No cookies no side swapping.


----------



## katydidmischief (Aug 19, 2012)

What a beautiful find! He's so handsome!


----------



## registereduser (Jul 30, 2010)

Pilot00 said:


> Do you have cookies?


----------



## Kittykat7 (Jul 13, 2012)

registereduser said:


> There were several blue & whites at my Petco yesterday, I had a hard time resisting!


He was the only one that was unique. They were all the typical blues and reds. He must have just came in too because I was there just 2 days ago and he was not there. I couldn't resist him... it was actually my parents that gave me the OK to get him. 



Pilot00 said:


> The betta bug bites again!
> 
> Isn't he a cutie or what?


It bit me hard... lol. He is adorable. I just love him. 



Bettanewbie60 said:


> Omgosh...he is amazing! He is pie bald, not sure what his body color would be called though, I'm still learning all the terminology. I love finding guys like this at the pet store. I need to stay away from there myself...I just put all of my guys in new, bigger tanks...which leaves me with three empty bowls..this is not good. I need to hide the bowls ha ha ha.


Thanks. I thought he was piebald. I am thinking he either pastel or marble... I'm not too good with the colors right now. Still learning. Empty tanks is never a good thing with me!



Sceven said:


> KittyKat, he is beautiful. I want another one so bad. And don't believe them, they lie about the cookies, then your locked in a two year contract guarding some death-whatever and rebels blow it up. Its a really hard contract to get out of.


Thanks! I will sign no contracts... even if cookies are involved.
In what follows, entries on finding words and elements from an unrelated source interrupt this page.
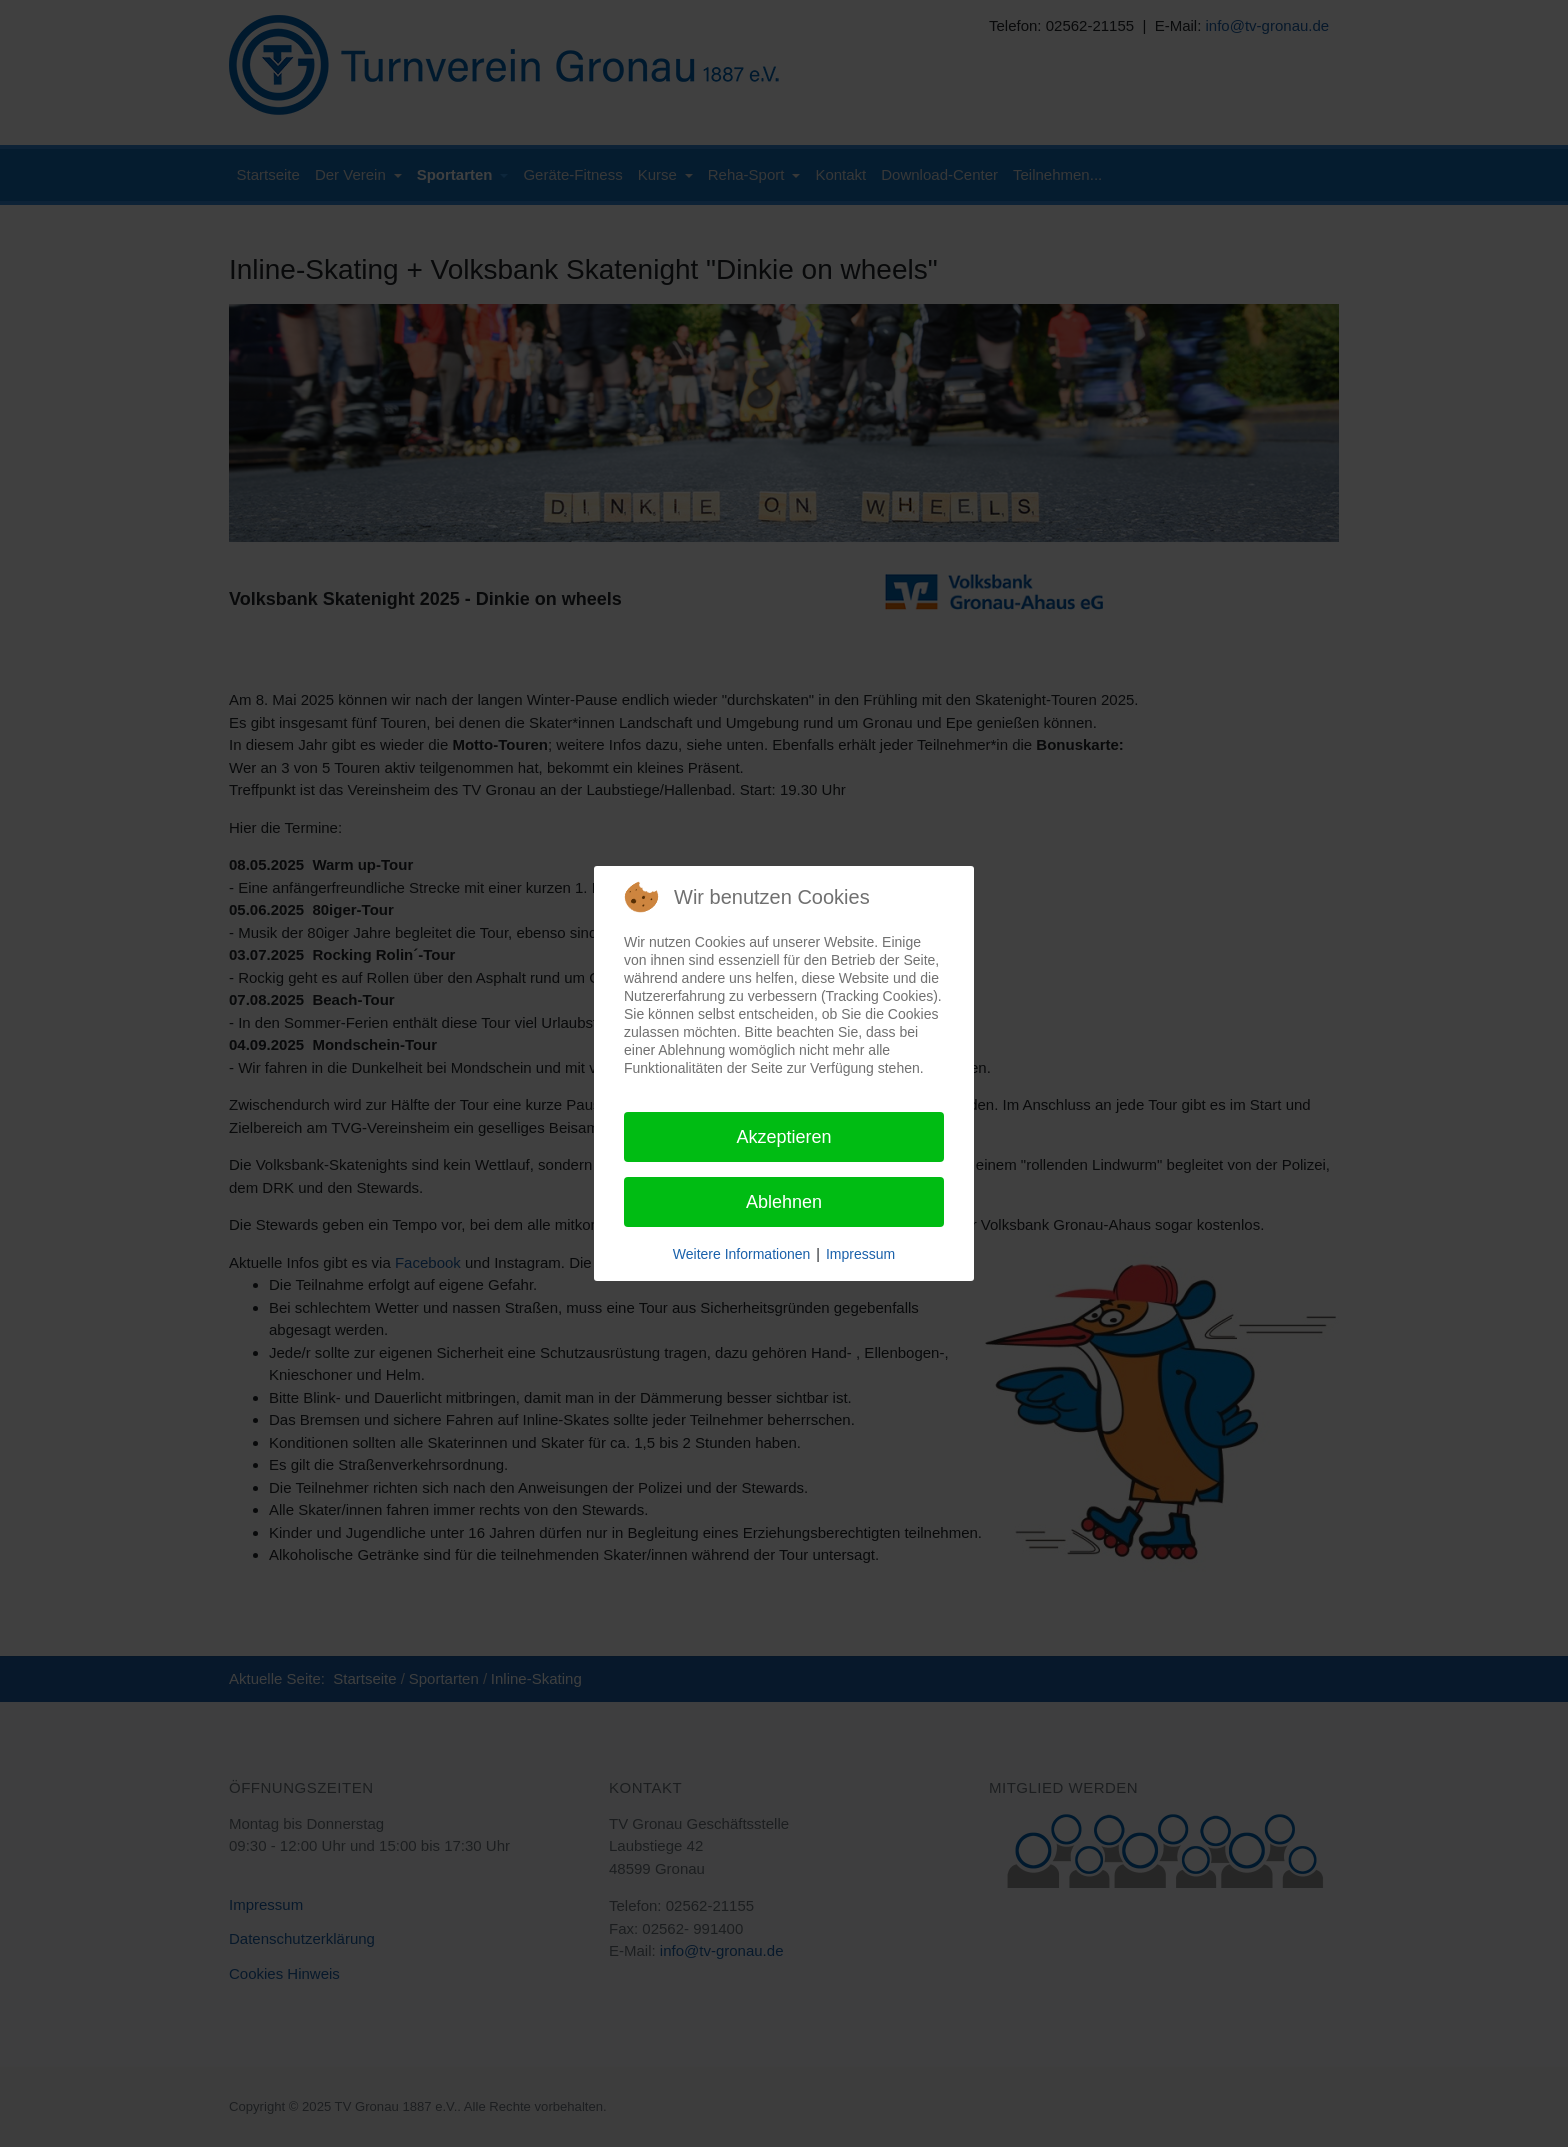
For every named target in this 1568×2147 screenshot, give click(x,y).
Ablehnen (784, 1202)
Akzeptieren (783, 1137)
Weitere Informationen (741, 1254)
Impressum (860, 1254)
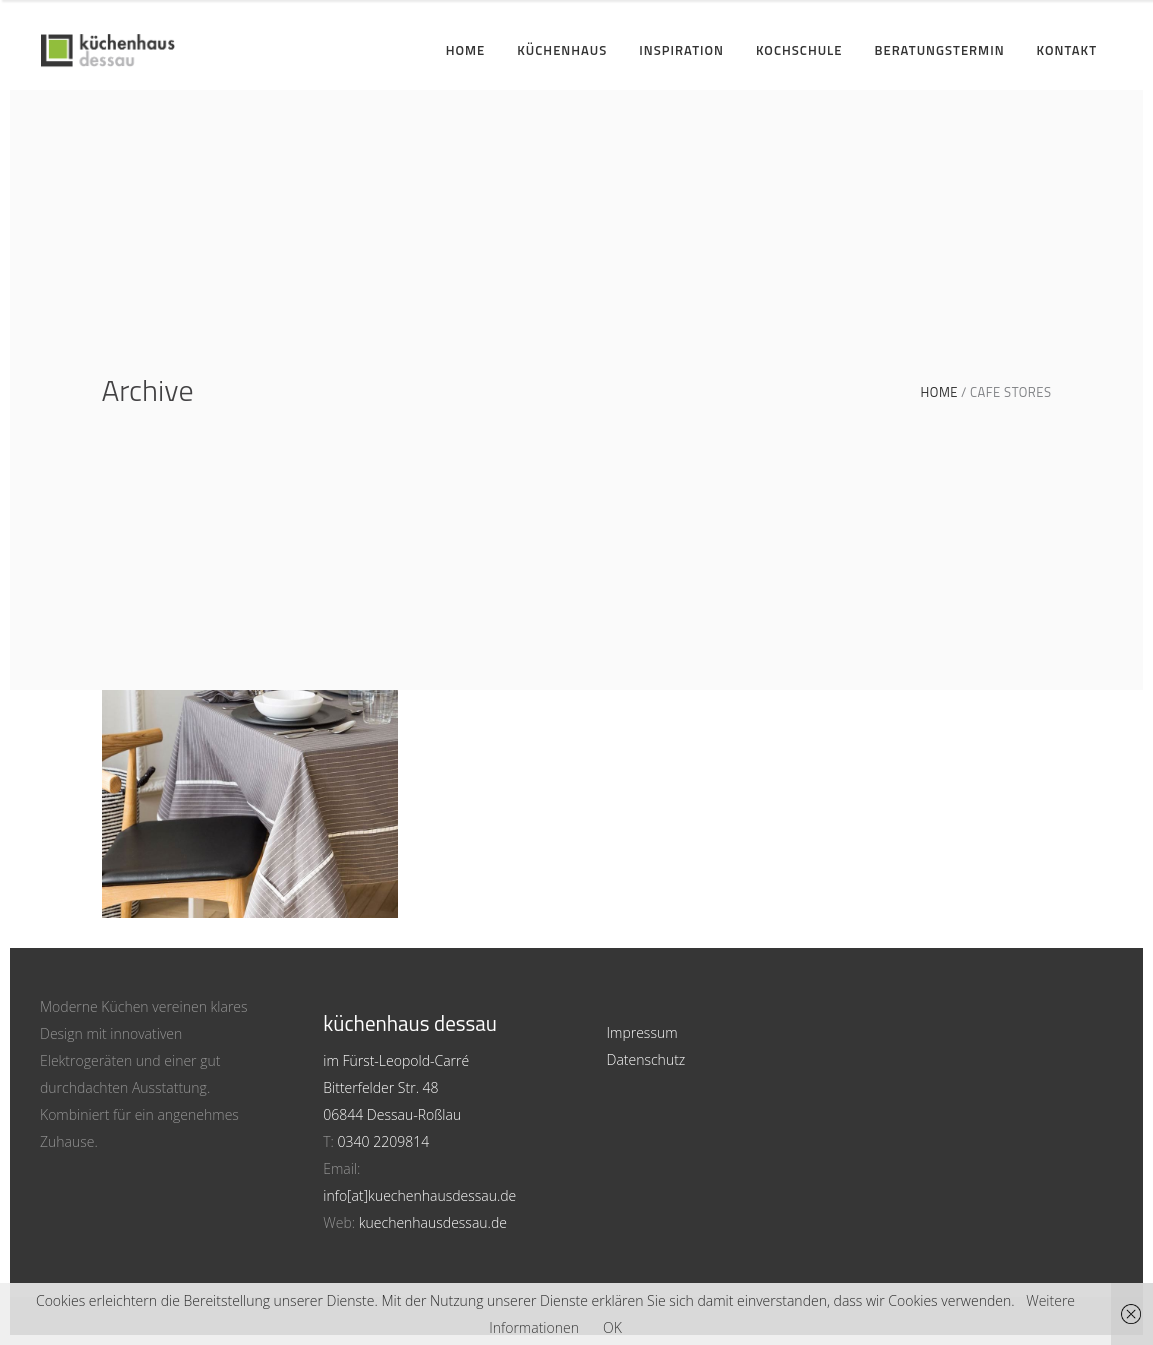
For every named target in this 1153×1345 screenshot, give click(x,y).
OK (612, 1327)
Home (939, 392)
LOL



megaredize said:


> He is awesome!


Thank you!!!


----------



## Kittykat7 (Jul 13, 2012)

katydidmischief said:


> What a beautiful find! He's so handsome!


Thank you. I was surprised to even find such a cutie!


----------



## Kittykat7 (Jul 13, 2012)

registereduser said:


>


Ohs nos... there really are cookies!!!


----------



## CandiceMM (Jul 15, 2012)

He is such a cutie!!!!! Great find Kittykat!!


----------



## Kittykat7 (Jul 13, 2012)

CandiceMM said:


> He is such a cutie!!!!! Great find Kittykat!!


Thank you. I am very fond of him now. I still need to name him though.


----------



## homegrown terror (Aug 6, 2012)

registereduser said:


>


do those already on the dark side also get cookies, or is it like cell phone plans where you get a free phone when you sign up, but get a freight-load of nothing if you're already there?


----------



## Sceven (May 22, 2012)

*Ohs nos!*



Kittykat7 said:


> Ohs nos... there really are cookies!!!


Blast I have been thwarted!


----------



## BettaQi (Jul 26, 2012)

Convert the cookies to the light!

Gorgeous betta and great that your parents okay'd it!


----------